The treatment is also possibly important for towns and countries where there is limited access to rapid angioplasty.   

The researchers made their discovery by studying heart samples from people with heart failure and then showed that MAP4K4 is activated in mice after a heart attack, and in heart cells and tissue subjected to stress chemicals in the laboratory. 

They found that if you raise the levels of MAP4K4, heart cells are made more sensitive to stress signals. If you block MAP4K4, the cells are protected and that is what their designed drug can achieve. 

To mimic what might happen in a clinical setting, the mice were given the drug one hour after the blood flow to their hearts was restored. This showed that the drug could reduce heart damage in mice by around 60 per cent. 

Notoriously, potential treatments from prior research into protection from heart muscle death have not proven effective in large clinical trials, but the team believe targeting this new protein, and testing their results in human heart tissue grown from stem cells before moving to trials in heart attack patients, could be the key to success in this area.

These successes have led to a family of potential new drugs being developed for heart attack, with the next steps including rigorous safety testing and a clinical trial, which could start as early as 2021-22. 

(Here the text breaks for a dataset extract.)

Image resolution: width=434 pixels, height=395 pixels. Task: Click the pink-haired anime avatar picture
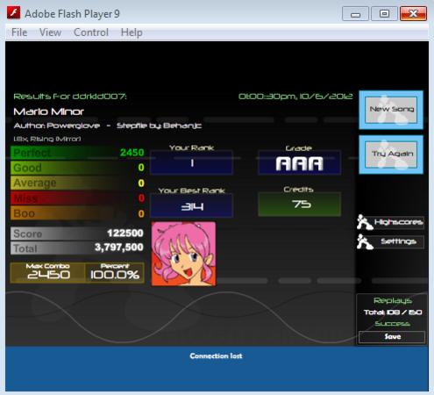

This research was funded by the British Heart Foundation, the Medical Research Council and Wellcome. 

Professor Schneider said:  “There are no existing therapies that directly address the problem of muscle cell death and this would be a revolution in the treatment of heart attacks. One reason why many heart drugs have failed in clinical trials may be that they have not been tested in human cells before the clinic. Using both human cells and animals allows us to be more confident about the molecules we take forward.” 

Trevor Perrior from Domainex, who made the family of potential drugs said: “Our team were thrilled to work on this exciting new target discovered by Michael’s team.

“There were several challenges that we had to solve in order to invent a series of potential drug compounds that were potent, selective, and – importantly – suitable for dosing intravenously, and it was enormously gratifying when we were successful and they worked just as Michael had predicted. 

“We look forward to at least one of these compounds progressing towards the clinic for the benefit of patients.”

Domainex, based at Chesterford Research Park, is an integrated provider of drug discovery services that has established a world-leading position in fragment-based drug discovery.

It has just joined forces with Swiss company SpiroChem AG, a premium chemical and services specialist in the design and synthesis of proprietary collections of sp3-rich molecular fragments and associated synthetic capabilities. The companies have established a strategic fragment drug discovery collaboration that they will co-promote globally.

Domainex will enrich its existing fragment collection with a diverse set of SpiroChem fragments that it will screen with its highly efficient and cost-effective FragmentBuilder platform. 

The SpiroChem-sourced fragments will provide unique chemical diversity, particularly in terms of three-dimensional chemotypes.  The companies will work together to offer hit expansion services on the resulting fragment hits to their clients in a seamless manner, leveraging the combined expertise of their respective chemistry teams – supported as required with biophysical and biochemical assays and structural biology.